*** Opening of Records for this exercise ***
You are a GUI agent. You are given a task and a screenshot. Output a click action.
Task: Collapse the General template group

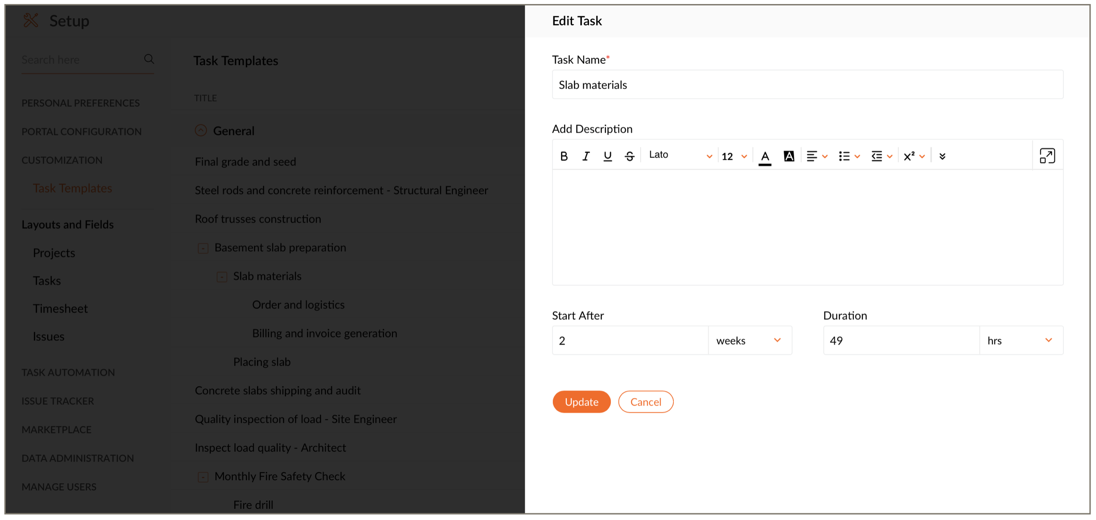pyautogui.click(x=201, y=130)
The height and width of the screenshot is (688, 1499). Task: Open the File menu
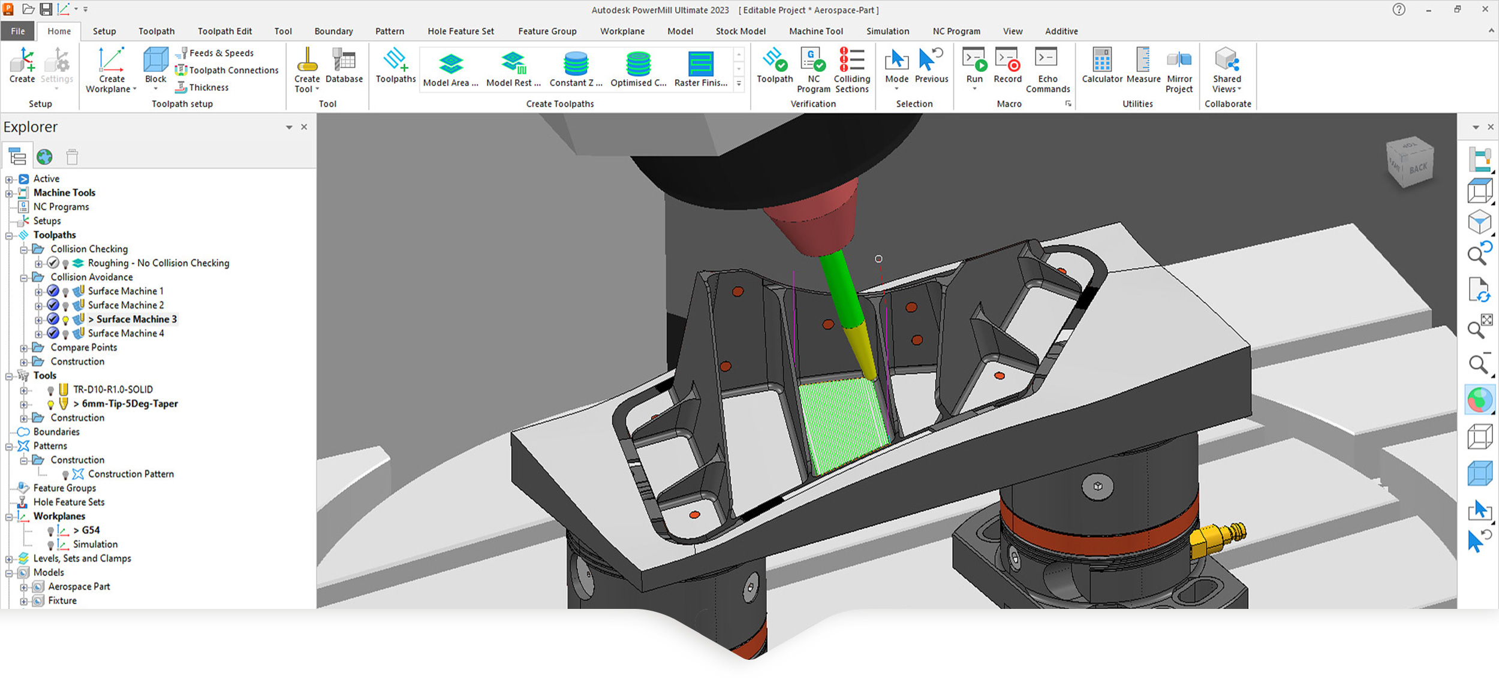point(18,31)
*** Close of Records for this exercise ***
* **Task objective**: In the copy, include no pictures, but repeat the listing exactly.

* **Written solution**:
You are a GUI agent. You are given a task and a screenshot. Output a click action.
Task: Collapse the General template group

pyautogui.click(x=201, y=130)
The height and width of the screenshot is (688, 1499). Task: Open the File menu
point(18,31)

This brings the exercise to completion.